Instructions for the task → Please return every entry below word for word, leaving out the pictures.

Working data →
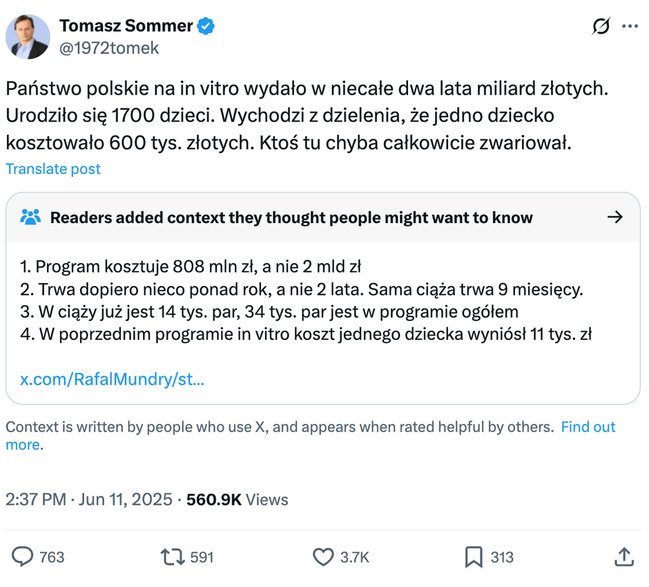Image resolution: width=649 pixels, height=587 pixels.
Task: Bookmark the post with the bookmark icon
Action: (474, 557)
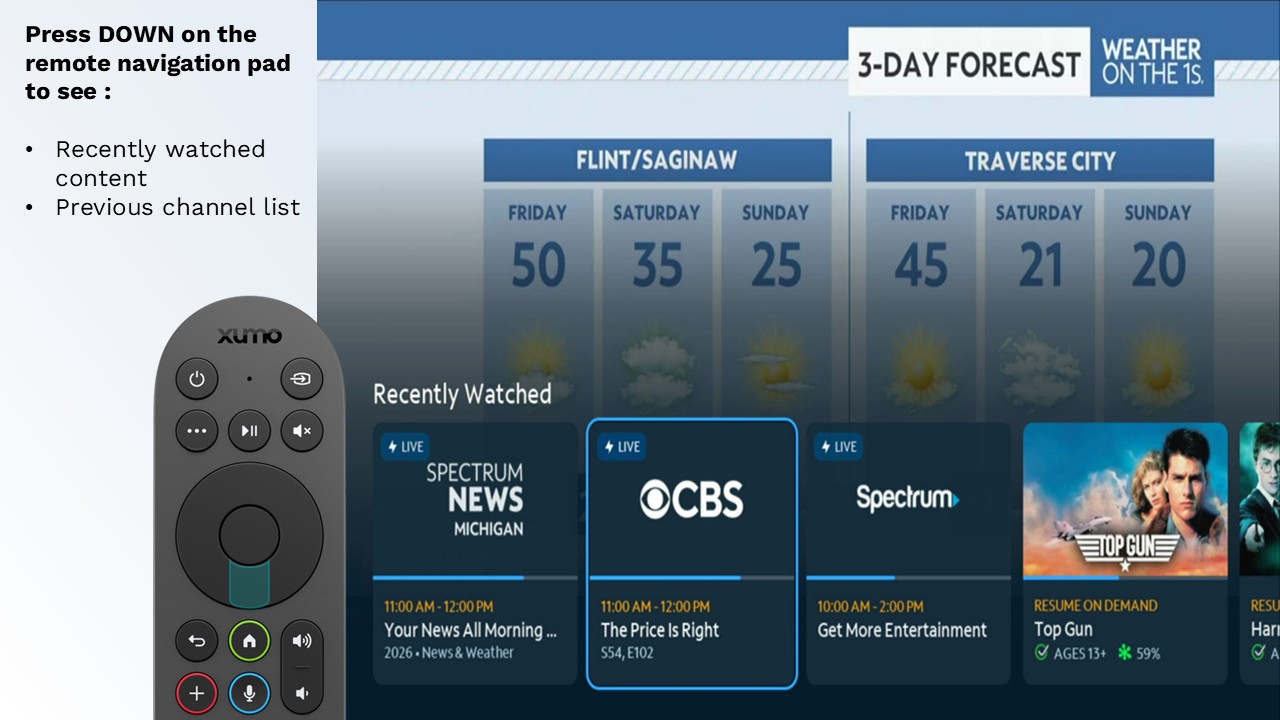
Task: Increase volume with the volume up button
Action: pos(301,641)
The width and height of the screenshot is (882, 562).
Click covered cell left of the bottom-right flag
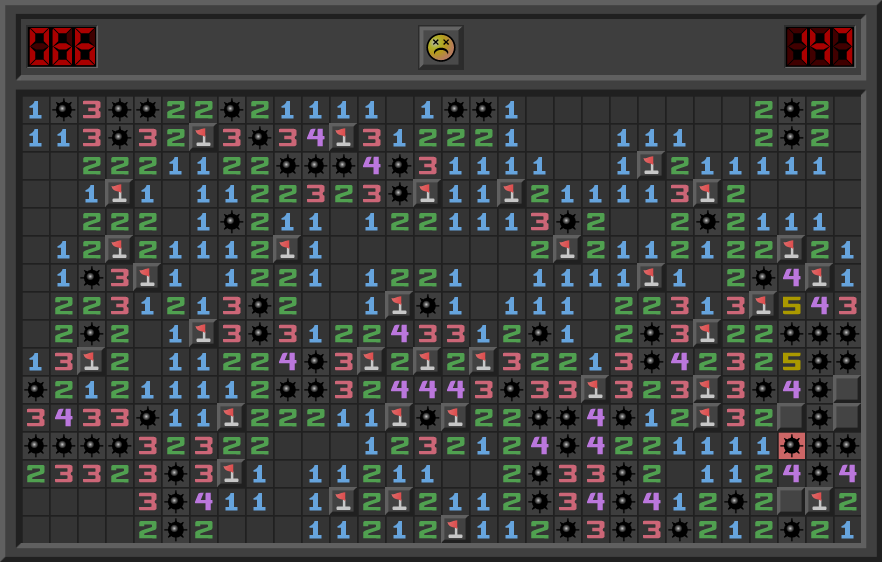point(792,501)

Answer to this task →
Image resolution: width=649 pixels, height=587 pixels.
Task: Bookmark the post with the bookmark icon
Action: (474, 557)
Task: Increase volume with the volume up button
Action: pos(301,641)
The width and height of the screenshot is (882, 562).
Click covered cell left of the bottom-right flag
point(792,501)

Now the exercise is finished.